# Exercise requirements
Check every line below for the word "agent" and copy the ones that have it.

# Data to process
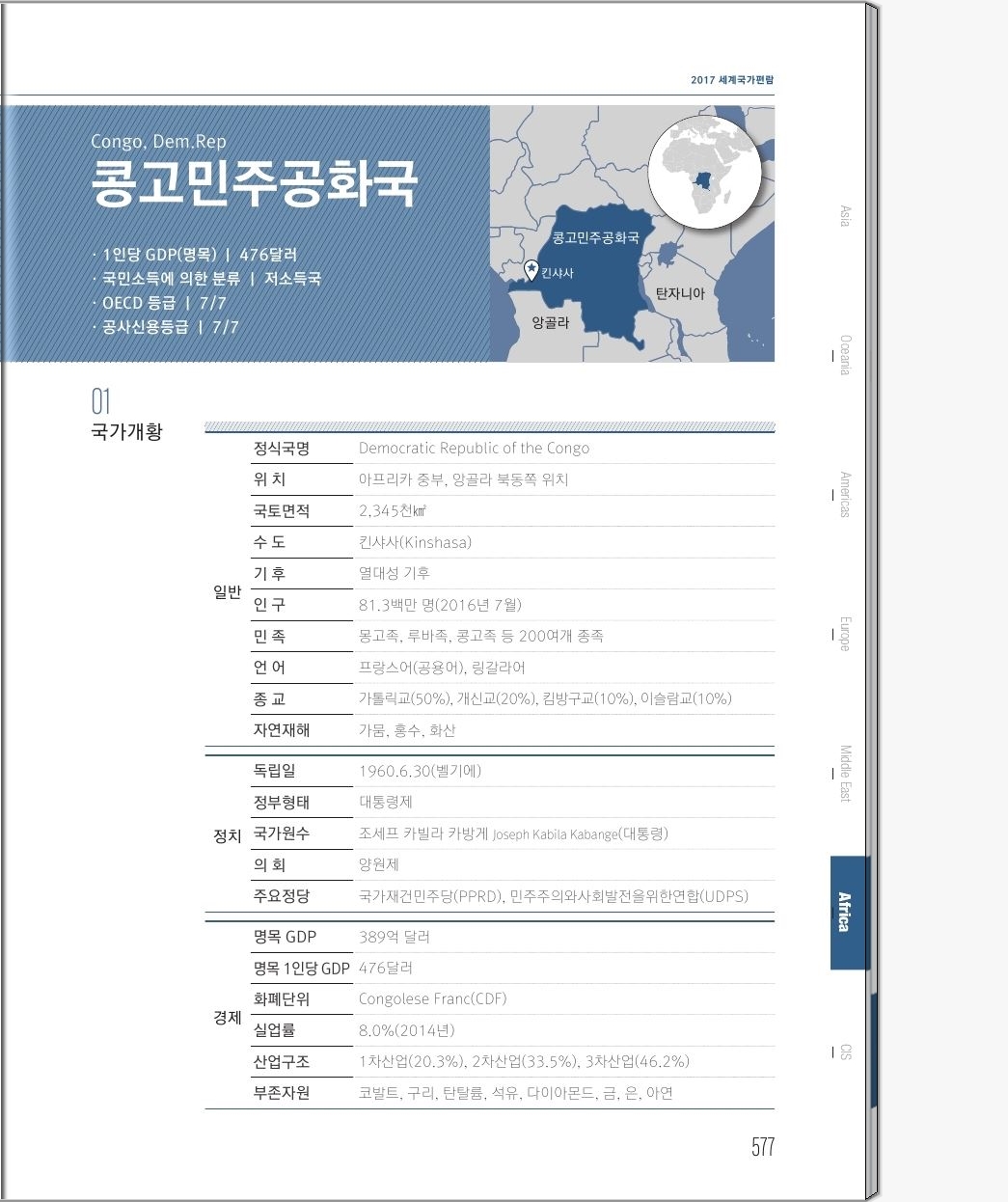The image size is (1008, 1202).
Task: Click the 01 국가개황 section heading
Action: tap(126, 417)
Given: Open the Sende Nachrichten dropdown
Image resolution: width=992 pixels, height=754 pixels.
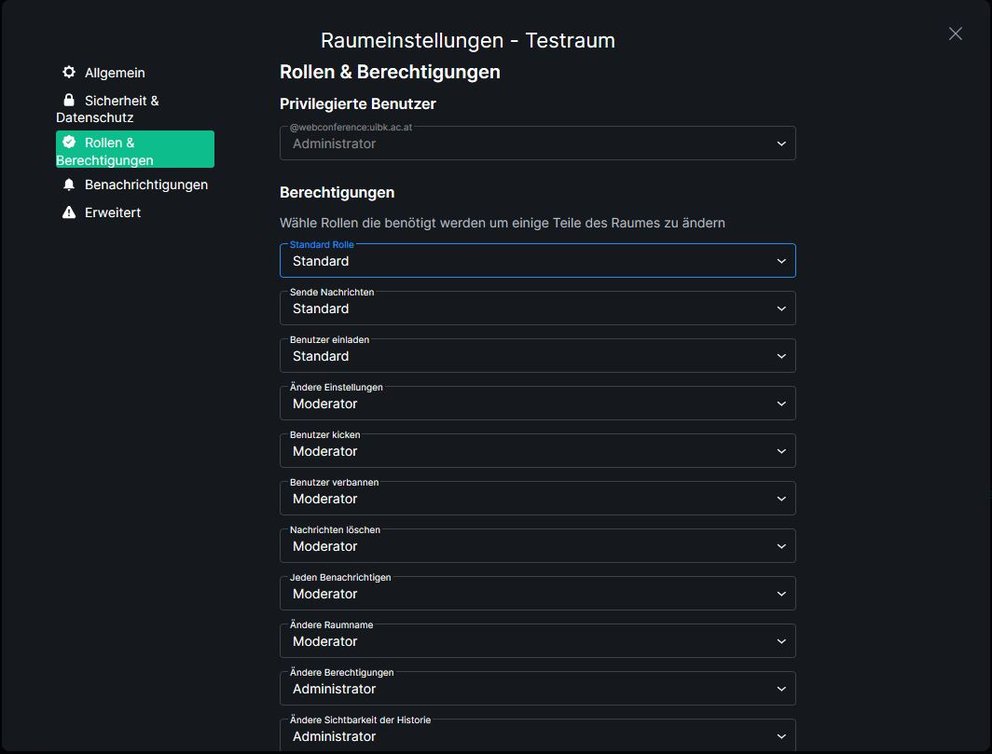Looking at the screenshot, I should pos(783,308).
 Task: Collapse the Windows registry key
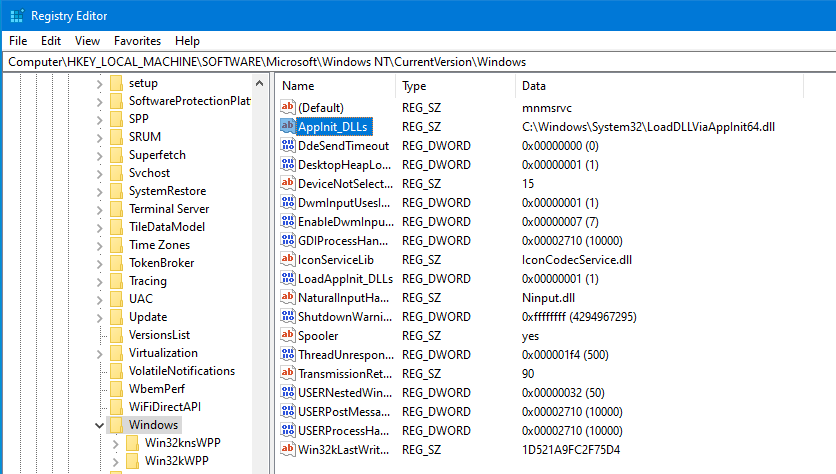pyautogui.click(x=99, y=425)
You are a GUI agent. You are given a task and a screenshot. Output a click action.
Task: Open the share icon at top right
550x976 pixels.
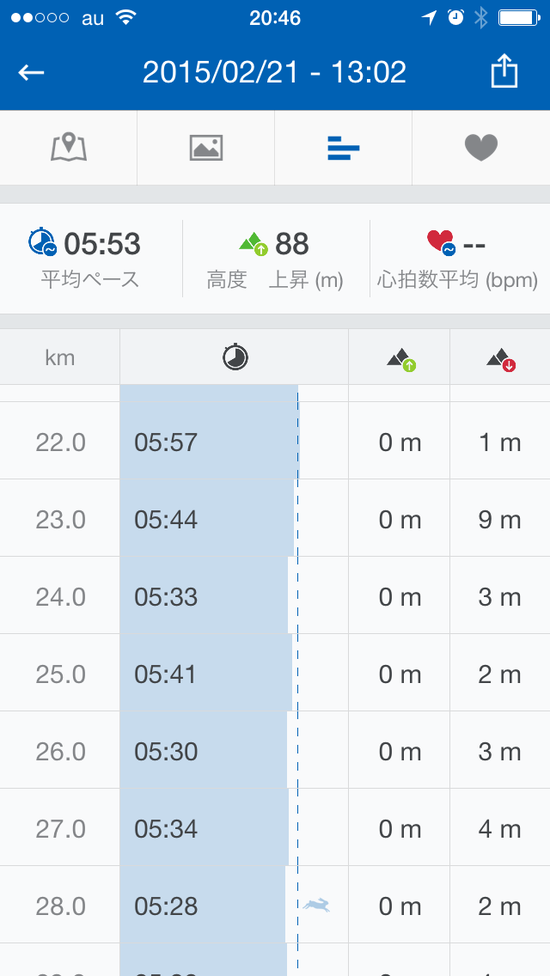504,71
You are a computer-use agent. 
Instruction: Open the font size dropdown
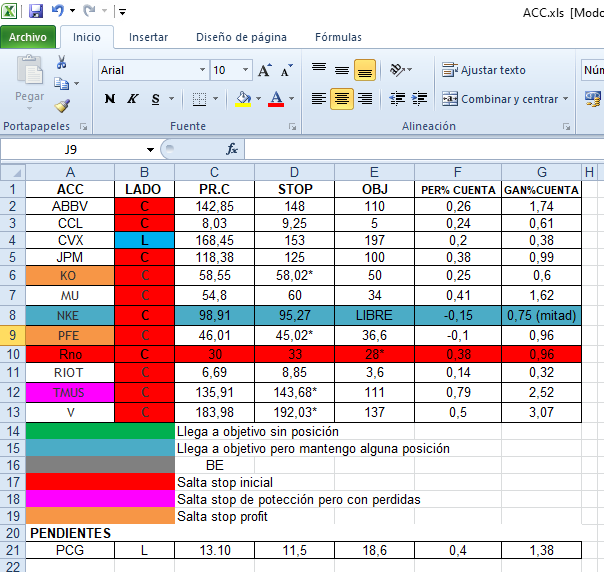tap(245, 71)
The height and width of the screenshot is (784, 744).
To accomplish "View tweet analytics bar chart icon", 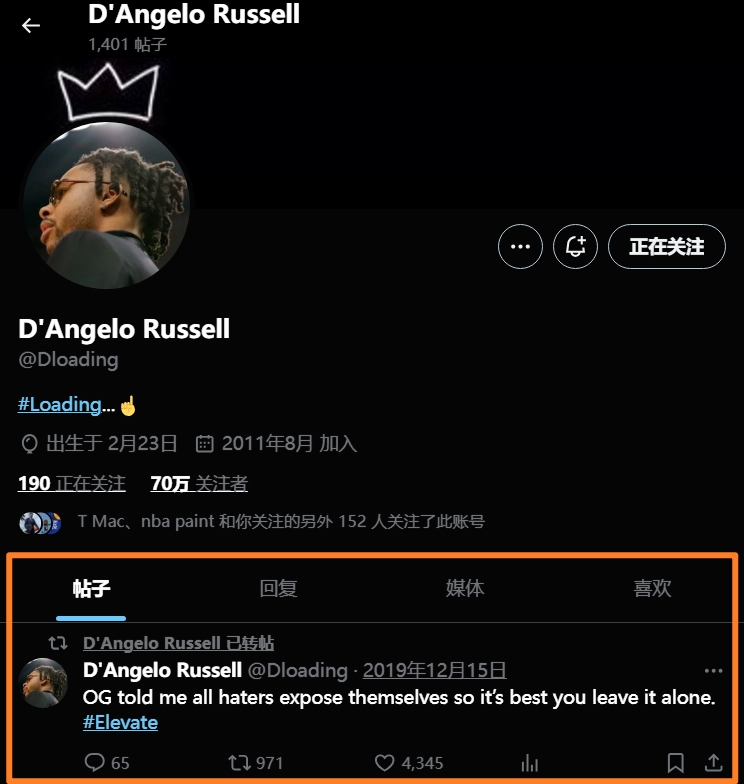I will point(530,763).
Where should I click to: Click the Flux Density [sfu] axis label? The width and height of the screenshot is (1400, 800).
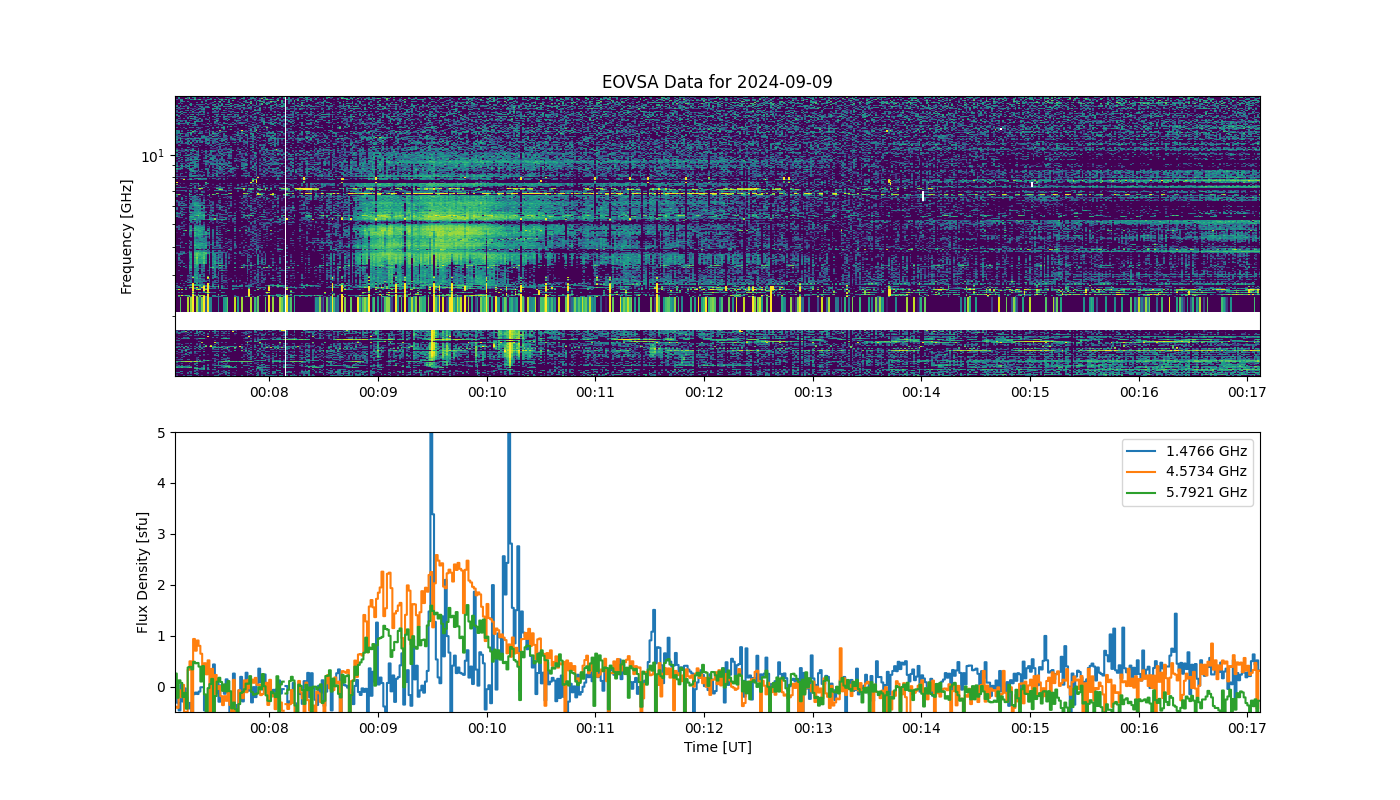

# Response box
You are a GUI agent. You are given a task and a screenshot. Output a click action.
You are a computer-use agent. 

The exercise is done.